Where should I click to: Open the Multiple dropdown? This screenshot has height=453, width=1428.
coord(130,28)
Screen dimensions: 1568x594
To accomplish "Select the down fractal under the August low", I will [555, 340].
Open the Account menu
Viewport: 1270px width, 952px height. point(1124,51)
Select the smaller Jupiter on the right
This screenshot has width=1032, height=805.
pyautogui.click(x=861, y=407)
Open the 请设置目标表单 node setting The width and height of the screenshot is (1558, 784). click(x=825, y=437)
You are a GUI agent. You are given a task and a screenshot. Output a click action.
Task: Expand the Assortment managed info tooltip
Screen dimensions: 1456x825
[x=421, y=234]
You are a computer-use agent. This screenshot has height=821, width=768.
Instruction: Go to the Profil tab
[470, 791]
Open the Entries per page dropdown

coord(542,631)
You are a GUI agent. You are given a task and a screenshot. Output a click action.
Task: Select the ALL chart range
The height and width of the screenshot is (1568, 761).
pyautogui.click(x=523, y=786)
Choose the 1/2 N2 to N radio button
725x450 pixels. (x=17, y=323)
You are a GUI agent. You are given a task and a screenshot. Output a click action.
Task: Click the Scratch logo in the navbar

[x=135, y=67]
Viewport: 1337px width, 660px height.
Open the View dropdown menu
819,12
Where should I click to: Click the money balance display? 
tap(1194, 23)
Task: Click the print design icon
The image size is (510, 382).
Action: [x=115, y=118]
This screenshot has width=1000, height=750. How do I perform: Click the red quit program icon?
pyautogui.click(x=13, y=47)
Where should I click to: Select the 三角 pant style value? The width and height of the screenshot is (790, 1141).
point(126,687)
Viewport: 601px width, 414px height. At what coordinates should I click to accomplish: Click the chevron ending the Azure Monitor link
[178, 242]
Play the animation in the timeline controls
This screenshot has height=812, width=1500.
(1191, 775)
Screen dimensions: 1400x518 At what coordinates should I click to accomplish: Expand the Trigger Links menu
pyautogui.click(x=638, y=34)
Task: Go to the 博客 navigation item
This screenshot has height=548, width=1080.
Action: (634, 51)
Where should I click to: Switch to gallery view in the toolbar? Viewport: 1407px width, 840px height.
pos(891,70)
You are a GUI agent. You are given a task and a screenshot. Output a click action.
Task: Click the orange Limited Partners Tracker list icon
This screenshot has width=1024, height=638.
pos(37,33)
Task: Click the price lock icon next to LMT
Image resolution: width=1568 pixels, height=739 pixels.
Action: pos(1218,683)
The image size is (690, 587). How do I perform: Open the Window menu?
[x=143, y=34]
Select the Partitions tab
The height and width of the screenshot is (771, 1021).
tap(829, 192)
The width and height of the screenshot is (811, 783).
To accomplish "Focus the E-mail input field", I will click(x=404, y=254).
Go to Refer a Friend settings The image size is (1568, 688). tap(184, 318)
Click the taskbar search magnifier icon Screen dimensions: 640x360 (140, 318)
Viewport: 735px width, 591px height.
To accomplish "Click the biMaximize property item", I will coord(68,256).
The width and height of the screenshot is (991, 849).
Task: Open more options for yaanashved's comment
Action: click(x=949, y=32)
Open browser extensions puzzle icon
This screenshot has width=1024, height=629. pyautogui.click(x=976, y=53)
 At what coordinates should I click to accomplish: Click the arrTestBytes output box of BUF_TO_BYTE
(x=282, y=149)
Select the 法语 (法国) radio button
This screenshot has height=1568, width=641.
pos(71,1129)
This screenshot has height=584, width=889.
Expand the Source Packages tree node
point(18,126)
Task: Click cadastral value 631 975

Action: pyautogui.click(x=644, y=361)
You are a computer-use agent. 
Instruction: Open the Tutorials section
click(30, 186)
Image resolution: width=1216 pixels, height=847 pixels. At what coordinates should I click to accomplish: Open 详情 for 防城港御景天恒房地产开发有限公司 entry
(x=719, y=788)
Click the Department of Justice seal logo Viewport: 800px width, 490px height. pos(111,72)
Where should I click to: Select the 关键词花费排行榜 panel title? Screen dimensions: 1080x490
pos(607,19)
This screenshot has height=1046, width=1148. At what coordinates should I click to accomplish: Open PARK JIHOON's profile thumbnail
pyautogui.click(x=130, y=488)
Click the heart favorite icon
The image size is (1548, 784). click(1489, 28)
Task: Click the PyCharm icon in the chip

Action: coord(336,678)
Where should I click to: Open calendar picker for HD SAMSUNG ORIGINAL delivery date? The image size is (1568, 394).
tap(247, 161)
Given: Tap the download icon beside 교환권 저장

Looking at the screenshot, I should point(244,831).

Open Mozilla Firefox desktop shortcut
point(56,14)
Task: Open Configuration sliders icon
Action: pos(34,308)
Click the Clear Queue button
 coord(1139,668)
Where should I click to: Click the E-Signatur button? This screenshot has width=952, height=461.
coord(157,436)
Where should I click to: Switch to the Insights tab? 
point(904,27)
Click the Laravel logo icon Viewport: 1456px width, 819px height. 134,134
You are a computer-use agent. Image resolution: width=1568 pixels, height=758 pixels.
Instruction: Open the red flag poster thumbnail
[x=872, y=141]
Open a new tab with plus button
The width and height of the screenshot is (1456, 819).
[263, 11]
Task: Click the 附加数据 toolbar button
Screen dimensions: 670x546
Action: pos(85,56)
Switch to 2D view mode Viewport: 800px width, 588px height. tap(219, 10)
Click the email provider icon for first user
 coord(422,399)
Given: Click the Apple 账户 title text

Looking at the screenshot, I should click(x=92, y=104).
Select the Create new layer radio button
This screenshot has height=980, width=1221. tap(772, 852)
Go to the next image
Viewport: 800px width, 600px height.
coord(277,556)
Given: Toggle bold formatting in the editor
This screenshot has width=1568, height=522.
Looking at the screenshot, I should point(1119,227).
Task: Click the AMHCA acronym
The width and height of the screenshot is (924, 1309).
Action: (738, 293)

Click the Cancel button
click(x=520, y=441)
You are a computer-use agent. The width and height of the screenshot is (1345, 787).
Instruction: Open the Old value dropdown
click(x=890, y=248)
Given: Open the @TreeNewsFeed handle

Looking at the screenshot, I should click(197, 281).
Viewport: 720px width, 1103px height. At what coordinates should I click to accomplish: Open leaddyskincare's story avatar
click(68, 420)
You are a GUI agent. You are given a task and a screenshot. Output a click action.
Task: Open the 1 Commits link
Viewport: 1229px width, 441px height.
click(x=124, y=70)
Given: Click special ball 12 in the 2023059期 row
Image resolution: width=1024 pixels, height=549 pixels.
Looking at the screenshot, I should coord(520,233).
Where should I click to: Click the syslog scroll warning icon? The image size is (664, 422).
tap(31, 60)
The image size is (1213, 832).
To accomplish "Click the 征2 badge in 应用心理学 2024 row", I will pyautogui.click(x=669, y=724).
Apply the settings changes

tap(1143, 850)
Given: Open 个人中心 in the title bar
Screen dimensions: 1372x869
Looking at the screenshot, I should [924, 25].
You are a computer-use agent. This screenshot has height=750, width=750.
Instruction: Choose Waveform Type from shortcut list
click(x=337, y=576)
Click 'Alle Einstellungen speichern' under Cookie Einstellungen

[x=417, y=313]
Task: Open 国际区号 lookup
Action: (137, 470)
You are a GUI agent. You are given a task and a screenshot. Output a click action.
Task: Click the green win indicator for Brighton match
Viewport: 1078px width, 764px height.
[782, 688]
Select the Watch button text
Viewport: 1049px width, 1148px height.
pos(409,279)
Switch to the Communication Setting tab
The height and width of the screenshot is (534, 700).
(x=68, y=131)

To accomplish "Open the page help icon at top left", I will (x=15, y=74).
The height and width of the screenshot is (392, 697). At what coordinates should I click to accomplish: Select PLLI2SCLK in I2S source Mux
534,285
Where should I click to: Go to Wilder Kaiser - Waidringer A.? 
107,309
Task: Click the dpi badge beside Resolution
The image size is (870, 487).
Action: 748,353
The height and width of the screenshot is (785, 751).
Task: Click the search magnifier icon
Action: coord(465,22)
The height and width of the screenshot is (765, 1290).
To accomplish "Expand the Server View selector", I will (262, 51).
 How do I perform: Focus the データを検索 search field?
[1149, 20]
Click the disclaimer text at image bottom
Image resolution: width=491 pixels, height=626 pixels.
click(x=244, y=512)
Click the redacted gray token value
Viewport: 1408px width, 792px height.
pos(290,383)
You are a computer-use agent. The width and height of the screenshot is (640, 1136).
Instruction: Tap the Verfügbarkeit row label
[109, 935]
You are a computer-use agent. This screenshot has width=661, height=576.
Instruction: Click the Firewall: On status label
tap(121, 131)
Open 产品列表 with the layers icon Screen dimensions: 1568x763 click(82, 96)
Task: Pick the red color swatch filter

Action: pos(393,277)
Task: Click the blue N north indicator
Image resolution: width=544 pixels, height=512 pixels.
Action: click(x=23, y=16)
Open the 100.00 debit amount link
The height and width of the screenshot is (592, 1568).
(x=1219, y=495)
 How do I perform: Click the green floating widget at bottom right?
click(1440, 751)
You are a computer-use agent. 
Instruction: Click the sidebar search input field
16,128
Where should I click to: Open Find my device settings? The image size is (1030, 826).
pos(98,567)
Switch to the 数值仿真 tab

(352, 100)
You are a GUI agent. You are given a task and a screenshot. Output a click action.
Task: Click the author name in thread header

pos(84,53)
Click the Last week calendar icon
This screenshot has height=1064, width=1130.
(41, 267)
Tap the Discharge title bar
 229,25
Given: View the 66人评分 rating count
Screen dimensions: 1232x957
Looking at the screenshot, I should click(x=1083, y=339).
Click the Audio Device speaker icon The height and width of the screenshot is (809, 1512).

☆ ☆ ☆ ☆

§ **Required work**: Resize the records running from the line containing "This screenshot has width=1000, height=750." down to the line containing "point(126,687)", both included. Write these lines again with their requests, multiply each click coordinate in the answers by 1.15, round to whole numbers (halves go up), and leave the numbers in the requests as they are.

§ **In response**:
This screenshot has width=1000, height=750. How do I perform: Click the red quit program icon?
pyautogui.click(x=15, y=54)
Where should I click to: Select the 三角 pant style value? The width and height of the screenshot is (790, 1141).
point(145,790)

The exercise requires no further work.